The second time is not the charm for Kingsman: The Golden Circle.
The title refers both to the name of the world’s largest drug cartel and also to a wedding band.
In the film, Eggsy (Taron Egerton) returns to combat a new breed of super villain, namely Julianne Moore as Poppy. Moore plays the leader of the world’s largest drug syndicate that she operates from her secret lair located within a hidden ancient city in Cambodia that she’s tricked out with 1950s styled diners, theaters and bowling alleys.
Usually, I have no trouble telling white people apart but for the life of me if Egerton and Ansel Elgort (Baby Driver) were in a line-up next to each other they would look like the same person to my eyes.
Any movie that has Julianne Moore and Jeff Bridges as supporting actors and yet doesn’t have them in any scenes together automatically breaks the Fourth Law of Lebowski.
Director Matthew Vaughn will be forever in my list of great filmmakers for Layer Cake and Kick Ass. The latter film found pleasure in a kind of sordid social satire. Kingsman: The Perfect Circle wants to weave in layers of said satire that involves the US President (Bruce Greenwood — no stranger to the chief exec as he played JFK in 13 Days) wanting to put all the drug users in the world in interment camps, and that includes his chief of staff Fox (Emily Watson). While not totally without a few smiles for the most part this attempt at humor floats like a lead balloon.
Also, Vaughn cast Elton John in a sizable role playing himself and then allows the rock star to shamelessly mug to the camera. And he inexplicably brings Colin Firth back to life after being killed at point blank range in the original Kingsman.
Don’t worry, there will be a Kingsman 3 in your holiday stocking in a few years. For those who grew up with spy genre movies Kingsman: The Golden Circle resembles In Like Flint more than James Bond.
Kingsman: The Golden Circle opens wide this weekend.
On a brighter note, an undisputed heavyweight of 20th century cinema unwinds at the Museum of Fine Arts, Houston this Saturday afternoon.
Stalker from Russian filmmaker Andrei Tarkovsky demands to be seen on the big screen.
In European countries, a stalker is a word used to describe a person who takes willing participants into uncharted or banned territories. For instance, a friend on mine showed me a cell phone video of a trip to a closed amusement park she partook of while on a trip to Germany that was guided by a stalker. It’s well known that a person can travel to the cordoned off area around Chernobyl using stalkers as ad hoc guides.
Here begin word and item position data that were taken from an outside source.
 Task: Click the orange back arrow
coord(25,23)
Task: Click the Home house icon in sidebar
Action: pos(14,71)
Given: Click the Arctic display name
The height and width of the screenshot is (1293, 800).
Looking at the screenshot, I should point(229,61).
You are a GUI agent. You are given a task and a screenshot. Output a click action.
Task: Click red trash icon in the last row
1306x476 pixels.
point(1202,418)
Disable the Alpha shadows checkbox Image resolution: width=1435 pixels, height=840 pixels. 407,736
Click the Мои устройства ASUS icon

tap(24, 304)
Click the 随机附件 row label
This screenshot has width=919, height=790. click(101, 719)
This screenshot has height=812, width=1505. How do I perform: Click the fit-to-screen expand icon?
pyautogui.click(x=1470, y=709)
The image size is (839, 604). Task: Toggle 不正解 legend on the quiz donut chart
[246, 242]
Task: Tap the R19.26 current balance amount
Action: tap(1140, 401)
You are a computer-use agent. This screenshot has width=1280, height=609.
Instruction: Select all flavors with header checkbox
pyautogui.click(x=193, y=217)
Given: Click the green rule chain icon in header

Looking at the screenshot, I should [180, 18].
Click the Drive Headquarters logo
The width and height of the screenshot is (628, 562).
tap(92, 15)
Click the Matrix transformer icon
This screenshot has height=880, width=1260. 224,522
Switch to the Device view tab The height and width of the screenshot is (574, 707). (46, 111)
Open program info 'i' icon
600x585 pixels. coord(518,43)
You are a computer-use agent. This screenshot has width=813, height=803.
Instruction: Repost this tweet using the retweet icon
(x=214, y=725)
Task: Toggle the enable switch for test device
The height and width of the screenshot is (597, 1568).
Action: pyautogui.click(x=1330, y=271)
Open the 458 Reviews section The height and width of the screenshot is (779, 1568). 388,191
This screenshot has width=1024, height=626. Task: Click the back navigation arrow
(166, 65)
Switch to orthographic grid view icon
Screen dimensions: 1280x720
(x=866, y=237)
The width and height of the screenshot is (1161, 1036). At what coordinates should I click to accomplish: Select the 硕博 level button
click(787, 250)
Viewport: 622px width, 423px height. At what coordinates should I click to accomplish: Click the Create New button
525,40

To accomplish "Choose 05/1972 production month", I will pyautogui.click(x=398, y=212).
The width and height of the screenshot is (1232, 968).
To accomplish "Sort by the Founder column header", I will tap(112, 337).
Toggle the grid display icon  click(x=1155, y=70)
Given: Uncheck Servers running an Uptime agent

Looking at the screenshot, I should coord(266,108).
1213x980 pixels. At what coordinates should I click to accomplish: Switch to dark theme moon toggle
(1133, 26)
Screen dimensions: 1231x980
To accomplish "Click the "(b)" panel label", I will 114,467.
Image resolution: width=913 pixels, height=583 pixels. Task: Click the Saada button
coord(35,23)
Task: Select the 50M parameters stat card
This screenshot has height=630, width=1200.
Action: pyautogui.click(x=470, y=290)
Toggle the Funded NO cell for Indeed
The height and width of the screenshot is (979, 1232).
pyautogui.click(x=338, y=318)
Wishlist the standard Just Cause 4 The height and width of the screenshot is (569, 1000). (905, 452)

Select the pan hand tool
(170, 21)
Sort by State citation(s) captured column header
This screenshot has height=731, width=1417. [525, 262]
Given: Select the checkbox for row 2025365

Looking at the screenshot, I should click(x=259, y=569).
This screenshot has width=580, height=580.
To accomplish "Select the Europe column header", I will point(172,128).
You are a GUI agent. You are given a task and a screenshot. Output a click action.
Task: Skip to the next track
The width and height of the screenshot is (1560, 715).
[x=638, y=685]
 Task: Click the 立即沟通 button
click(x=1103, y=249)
Articles on Stalker (1979) tend to characterize the film as sci-fi, and perhaps this is because Tarkovsky previously directed the film Solaris (1972), an excursion into outer space that was even more metaphysical than Stanley Kubrick’s 2001: A Space Odyssey. But that’s like calling A Clockwork Orange sci-fi.
Usually when I think of sci-fi it relates to a film like The Martian or even Event Horizon.
In Stalker, two men, a scientist and a writer, hire a stalker to take them to an area the size of a New England that has been fenced off by the government. The area is totally banned yet rumors suggest that there is a dwelling area that has superficial effects on visitors. Hell, I’m signing up for that trip right now. The “zone” makes the Marfa Lights looks like the hoax it is.
Tarkovsky starts the film with a monochromatic sepia tone and only resorts to color when the characters are in the zone. Perhaps not oddly, a climatic fight sequence in the current film Atomic Blonde takes place in an East German movie theater showing Stalker in 1989.
Personally, your humble scribe has only seen Stalker once and that was at a film festival in 2024. It was a late afternoon screening and I’d been watching films all day since 8 am. The location altitude of 8000+ feet may have induced a bit of sleepiness and for a couple of minutes; I was in a hypnogogic state watching the film. I swear to you as I was watching the film I would doze off for a few seconds and in that time I was hearing the film in English. And then when I would wake up the film was back in Russian. True story.
British writer Geoff Dyer has written a book titled Zona: A Book About a Film About a Journey To a Room, which is essentially a 217-page essay on Tarkovsky’s movie.
On page 46 Dyer writes: “In his poem ‘The Movies’, Billy Collins says he’s in the mood to watch a film in which ‘someone embarks on a long journey, a movie with the promise of danger.’ I like movies like that too, whether the journey is by boat (Apocalypse Now, Deliverance), train (Von Ryan’s Express) or car (take your pick). The idea of a road movie is almost tautologous in that all movie are — or should be — journeys, it’s just that some of them are so tedious you’d rather be on a bus from Oxford to London. Stalker is a literal journey that is also a journey into cinematic space and — in tandem — into time.”
Stalker unwinds at the MFAH on Saturday, September 23 at 2 pm.